We struggled a bit with restoring the performance data into the newly accumulated databases but found a solution to do so. We are currently running the restore scripts which has succeeded for about 30% of all machines by now. We expect the historical performance data to be available again later today.

Also, we restored the historical Nagios availability data.

Limited support available due to connectivity issues in the office [update 3]

At around 11:30am CEST a machine from a nearby construction broke a cable that services all our communication lines in the Halle office.

For this reason we are currently unable to answer requests on our regular phone line but we are answering requests by email as usual.

Our services in the Oberhausen data center will experience a few limitations regarding system configuration updates and access to services that require live LDAP (such as web statistics access).

However, we expect regular application operations to continue without any further issues.

[Update 2011-05-09 6:42pm CEST]

Our ticket system is unfortunately currently also not available as email cannot be forwarded from our primary email server to the ticket system. If you need urgent assistance, please send an email to --- directly or call ---.

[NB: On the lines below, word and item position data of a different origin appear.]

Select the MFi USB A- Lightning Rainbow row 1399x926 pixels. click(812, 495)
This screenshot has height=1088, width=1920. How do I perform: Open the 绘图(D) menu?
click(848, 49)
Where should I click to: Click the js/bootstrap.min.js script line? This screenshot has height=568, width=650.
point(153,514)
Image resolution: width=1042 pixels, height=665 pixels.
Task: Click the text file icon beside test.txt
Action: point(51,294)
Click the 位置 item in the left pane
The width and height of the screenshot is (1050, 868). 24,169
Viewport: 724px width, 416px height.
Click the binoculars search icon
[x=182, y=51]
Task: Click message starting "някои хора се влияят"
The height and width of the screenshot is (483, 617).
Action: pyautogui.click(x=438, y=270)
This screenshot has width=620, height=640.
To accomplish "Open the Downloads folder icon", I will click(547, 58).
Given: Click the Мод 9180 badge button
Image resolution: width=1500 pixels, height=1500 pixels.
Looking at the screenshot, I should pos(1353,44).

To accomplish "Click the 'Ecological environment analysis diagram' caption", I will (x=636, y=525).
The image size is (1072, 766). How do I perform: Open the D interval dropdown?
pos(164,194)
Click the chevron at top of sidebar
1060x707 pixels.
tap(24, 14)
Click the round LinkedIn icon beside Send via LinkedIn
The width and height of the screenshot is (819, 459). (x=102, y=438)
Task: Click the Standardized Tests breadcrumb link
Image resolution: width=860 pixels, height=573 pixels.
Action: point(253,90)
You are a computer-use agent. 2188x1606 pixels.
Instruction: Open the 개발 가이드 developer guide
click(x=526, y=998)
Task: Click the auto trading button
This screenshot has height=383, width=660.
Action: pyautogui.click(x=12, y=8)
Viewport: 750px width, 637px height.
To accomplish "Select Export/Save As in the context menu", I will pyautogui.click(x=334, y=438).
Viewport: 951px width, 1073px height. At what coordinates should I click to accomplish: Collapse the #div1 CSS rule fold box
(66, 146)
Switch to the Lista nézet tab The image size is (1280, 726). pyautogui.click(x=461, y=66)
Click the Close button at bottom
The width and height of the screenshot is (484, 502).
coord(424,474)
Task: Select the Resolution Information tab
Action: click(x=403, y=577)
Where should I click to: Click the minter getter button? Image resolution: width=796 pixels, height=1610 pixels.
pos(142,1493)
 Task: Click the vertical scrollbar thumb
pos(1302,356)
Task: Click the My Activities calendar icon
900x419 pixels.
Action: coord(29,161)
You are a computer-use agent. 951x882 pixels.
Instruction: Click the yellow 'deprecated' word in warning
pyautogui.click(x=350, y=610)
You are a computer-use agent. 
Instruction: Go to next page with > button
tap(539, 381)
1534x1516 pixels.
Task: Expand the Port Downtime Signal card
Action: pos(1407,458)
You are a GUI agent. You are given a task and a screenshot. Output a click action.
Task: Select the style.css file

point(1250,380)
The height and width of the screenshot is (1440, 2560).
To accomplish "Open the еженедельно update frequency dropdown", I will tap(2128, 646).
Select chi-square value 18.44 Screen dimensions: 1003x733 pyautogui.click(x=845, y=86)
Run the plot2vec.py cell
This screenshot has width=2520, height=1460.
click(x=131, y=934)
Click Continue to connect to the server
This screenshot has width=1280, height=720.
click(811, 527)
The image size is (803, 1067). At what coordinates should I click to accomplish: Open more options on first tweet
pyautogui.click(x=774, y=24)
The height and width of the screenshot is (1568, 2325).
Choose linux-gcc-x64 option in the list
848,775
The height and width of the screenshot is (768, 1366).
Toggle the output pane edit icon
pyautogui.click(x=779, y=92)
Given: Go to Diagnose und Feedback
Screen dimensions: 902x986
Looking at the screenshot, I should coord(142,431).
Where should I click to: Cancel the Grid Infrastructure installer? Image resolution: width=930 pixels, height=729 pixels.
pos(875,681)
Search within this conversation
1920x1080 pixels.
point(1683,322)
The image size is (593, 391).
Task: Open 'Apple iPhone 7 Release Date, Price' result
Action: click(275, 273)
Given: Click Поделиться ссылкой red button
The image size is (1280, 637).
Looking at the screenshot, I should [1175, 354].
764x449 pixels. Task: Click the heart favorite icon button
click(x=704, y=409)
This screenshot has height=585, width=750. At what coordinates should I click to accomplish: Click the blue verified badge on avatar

Our communications provider reviewed the situation at our premises around 5pm and hopes to start work on restoring connectivity by 7am tomorrow which would result in restored services at 8am.

We are also currently in the process of migrating our LDAP service to the data center to restore system configuration services and authentication.

[Update 2011-05-09 6:58pm CEST]

A few minutes ago a technician arrived and started repairing the broken cable. We thusly hope that services might be restored in a few hours already.

[Update 2011-05-09 8:54pm CEST]

The technician successfully repaired the broken cable. Connectivity to the office and thusly all services have been restored since around 7:30pm CEST.

Problems with IPv6 on 2011-04-14 [update 10:54am CEST]

We are currently experiencing problems with our IPv6 uplink. Users who access our services with IPv6 may experience outages. Our data center provider is informed and expects the problem to be resolved by 9:00am CEST.

[Update 10:07am]

Our provider is still working on the issue but has revoked the ETA for a solution. We'll provide another update as soon as we know more specifics or get another ETA.

[Update 10:54am]

IPv6 connectivity has been restored. Minor clean-up tasks are still being performed at the data center so currently as light chance remains for minor connectivity issues in the near future.